At the core of doubts about the profitability of AI companies lies astronomical costs. According to the 'Stanford AI Index 2024' report from the Human-Centered AI Institute (HAI) at Stanford University on the 26th, the estimated training costs for AI models have significantly increased. For example, OpenAI spent $4.32 million (approximately 600 million KRW) on the generative AI GPT-3 model in 2020, but training the GPT-4 model last year cost $78.35 million (approximately 108.5 billion KRW). This represents an 18-fold increase in just three years.


The AI model with the highest training cost compiled by HAI was Google's Gemini Ultra, which cost $191.4 million (approximately 265 billion KRW). In 2017, the transformer model, a basic form of generative AI, required only $930 (approximately 1.3 million KRW) in costs.


The burden of costs associated with AI models is not limited to capital input in training alone. Investments are also rapidly increasing in infrastructure-related areas such as data center construction, semiconductor purchases, hiring personnel, and cloud support. This trend can be seen even by looking at cloud expenditure.
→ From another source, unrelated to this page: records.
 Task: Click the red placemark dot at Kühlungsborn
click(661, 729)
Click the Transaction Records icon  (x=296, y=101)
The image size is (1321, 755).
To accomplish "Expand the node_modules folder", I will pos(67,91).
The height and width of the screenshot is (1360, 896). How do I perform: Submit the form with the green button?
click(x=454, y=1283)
According to market research firm IDC, global total spending on cloud infrastructure in the first quarter of this year increased by about 37% compared to the same period last year, reaching $33 billion (approximately 45.7 trillion KRW).


Private investment was particularly prominent in the U.S., which leads AI development, with total investment in AI from 2013 to last year reaching $335.24 billion (approximately 464.6 trillion KRW). This was followed by China ($103.65 billion), the United Kingdom ($22.25 billion), Israel ($12.83 billion), and Canada ($10.56 billion). South Korea ranked 9th with $7.25 billion, following France in 8th place with $8.31 billion.
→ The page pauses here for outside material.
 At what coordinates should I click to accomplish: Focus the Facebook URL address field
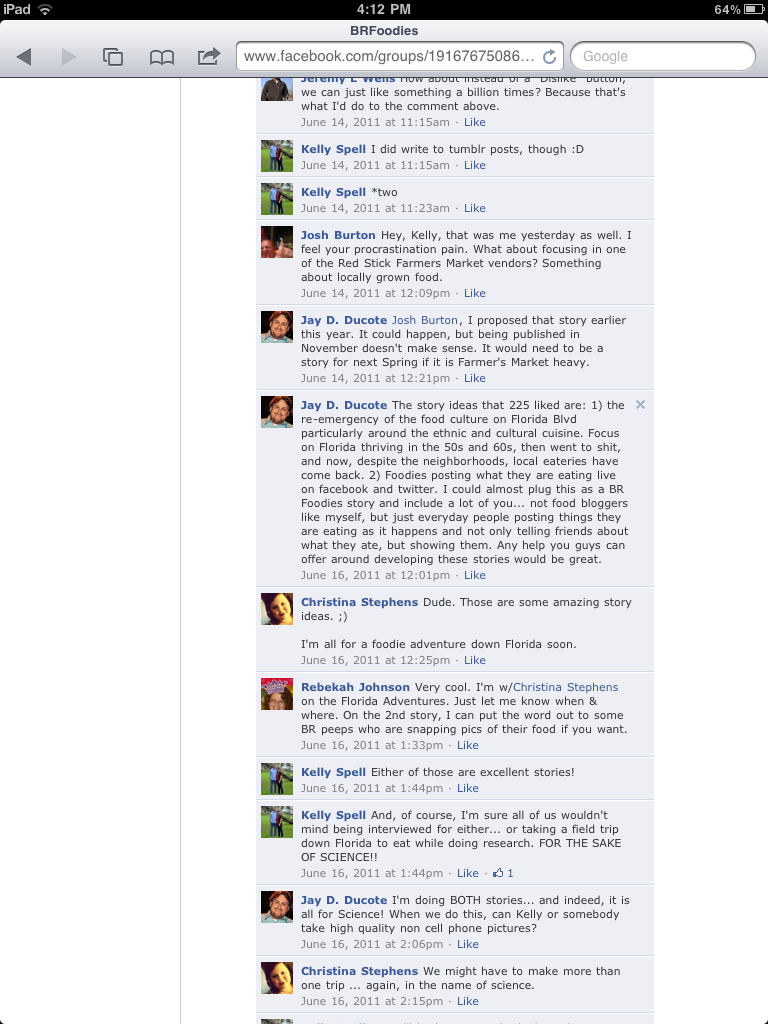390,56
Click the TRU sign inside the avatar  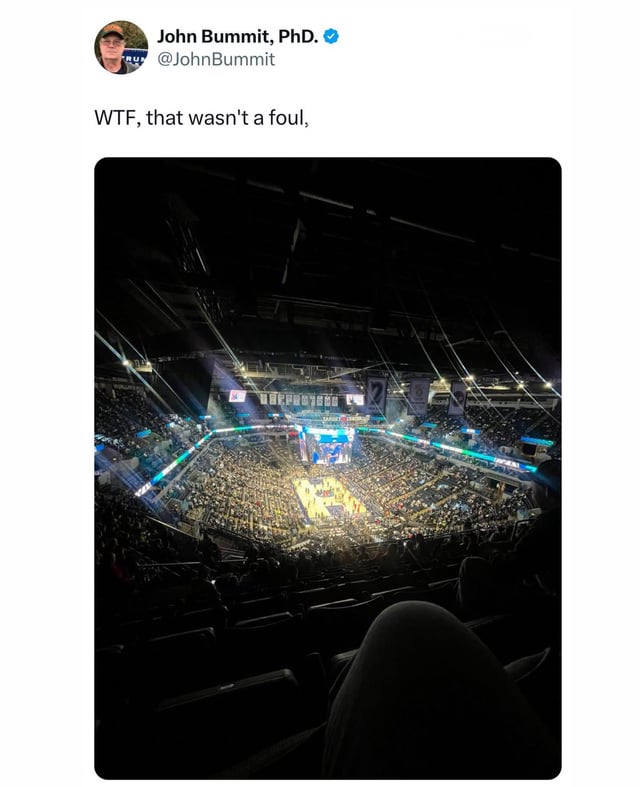(135, 58)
Although enormous costs are being invested in AI development, only a limited number of companies are showing results. Google recorded capital expenditures of $13.2 billion in the second quarter of this year, exceeding expert expectations by 8%. This was due to increased infrastructure investment required to support generative AI, raising concerns that the spending might be too high compared to future revenue. Daniel Morgan, senior portfolio manager at U.S. asset management firm Synovus Trust, said, "Investors are looking for clear evidence of return on investment for the billions of dollars invested in AI," and criticized, "How much profit is Google actually making from AI? According to reports, Google is still earning revenue primarily through advertising and search."


Even among big tech companies capable of massive capital investment, results have not materialized, making the situation even more difficult for smaller companies or startups. For example, Upstage, a domestic AI technology company gaining attention, recorded sales of 4.6 billion KRW and an operating loss of 18.9 billion KRW as of last year.


There are still many technical aspects that need improvement. HAI stated, "AI surpasses humans in several benchmarks such as image classification, visual reasoning, and understanding English," but also diagnosed that "it lags behind in common-sense reasoning in vision, planning, and higher-level mathematics."


Doubts about AI profitability have spread from the U.S. stock market to South Korea. SK Hynix, a leader in high-bandwidth memory (HBM), a core memory for AI semiconductors, achieved its best performance in six years but saw its stock price plunge 8.87% as of the 25th.


However, there is hope that profitability can improve if technological efficiency increases. An industry insider said, "If the burden of capital expenditures continues to grow, big tech companies will take longer to reach breakeven points, cash flow will become difficult, and startups will be affected," but added, "Only companies and startups with solid fundamentals and strong visions will survive until they reach a stable trajectory." They also predicted, "Research to reduce costs is already underway, and the cost required to train AI models of the same size has decreased nearly tenfold compared to the initial stages, so profitability is expected to improve in the long term."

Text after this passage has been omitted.